Senior Israeli officials accuse Obama of not respecting an understanding Israel had with the Bush administration that included an exception for so-called "natural growth" of families already living in settlements.
But Hillary Clinton, the US secretary of state, told ABC news in an interview on Sunday that there was no official record of any such agreement.
"That was never made a part of the official record of the negotiations, as it was passed on to our administration," she said. "No one in the Bush administration said to anyone that we can find in our administration."
While Obama's emphasis on Israel ending settlement expansion is not a departure from US policy in the past, his direct and repeated calls in high-profile public appearances, echoed by Joe Biden, his vice-president, have put many in Israel on edge.
Under the Bush administration, Israel had enjoyed near unwavering support from Washington on many contentious issues, including settlement expansion.
But in speeches in Egypt and Europe this past week, Obama continued to press for a settlement freeze and for the pursuit of a two-state solution.
Obama said that Washington "does not accept the legitimacy of continued Israeli settlements" in his speech in Egypt.

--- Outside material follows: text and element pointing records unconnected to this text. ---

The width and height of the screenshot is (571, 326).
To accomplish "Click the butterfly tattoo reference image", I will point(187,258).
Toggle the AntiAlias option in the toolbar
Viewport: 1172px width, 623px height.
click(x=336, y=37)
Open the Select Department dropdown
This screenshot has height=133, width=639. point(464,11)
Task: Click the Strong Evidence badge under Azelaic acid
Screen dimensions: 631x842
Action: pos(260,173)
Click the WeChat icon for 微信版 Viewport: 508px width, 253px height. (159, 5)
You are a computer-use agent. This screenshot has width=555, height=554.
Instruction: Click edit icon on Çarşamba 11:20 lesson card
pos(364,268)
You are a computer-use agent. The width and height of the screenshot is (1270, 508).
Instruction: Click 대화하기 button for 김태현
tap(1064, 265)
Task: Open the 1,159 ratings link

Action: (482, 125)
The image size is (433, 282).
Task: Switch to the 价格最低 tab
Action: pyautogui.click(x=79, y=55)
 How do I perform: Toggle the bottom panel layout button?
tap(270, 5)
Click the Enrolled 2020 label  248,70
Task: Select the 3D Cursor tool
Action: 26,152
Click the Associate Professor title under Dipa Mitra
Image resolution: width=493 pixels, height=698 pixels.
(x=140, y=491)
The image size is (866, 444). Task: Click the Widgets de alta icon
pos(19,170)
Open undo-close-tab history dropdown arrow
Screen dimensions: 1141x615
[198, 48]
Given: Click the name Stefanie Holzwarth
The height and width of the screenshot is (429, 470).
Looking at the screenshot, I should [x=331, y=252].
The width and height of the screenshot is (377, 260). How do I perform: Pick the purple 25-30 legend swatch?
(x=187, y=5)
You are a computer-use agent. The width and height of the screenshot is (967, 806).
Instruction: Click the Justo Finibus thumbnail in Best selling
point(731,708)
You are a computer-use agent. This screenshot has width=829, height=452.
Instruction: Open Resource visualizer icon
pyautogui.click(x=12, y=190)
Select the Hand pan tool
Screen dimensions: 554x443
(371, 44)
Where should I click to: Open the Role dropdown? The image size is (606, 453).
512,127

But Netanyahu's right-wing coalition is committed to Israel's settlements and any shift on that position risks the collapse of the coalition.
Obama plans to dispatch George Mitchell, his envoy to the Middle East, to the region this week in an attempt to persuade Israelis and Palestinians to resume talks.
Mitchell has long advocated the need for a settlement freeze as mandatory for any tangible progress on peacemaking.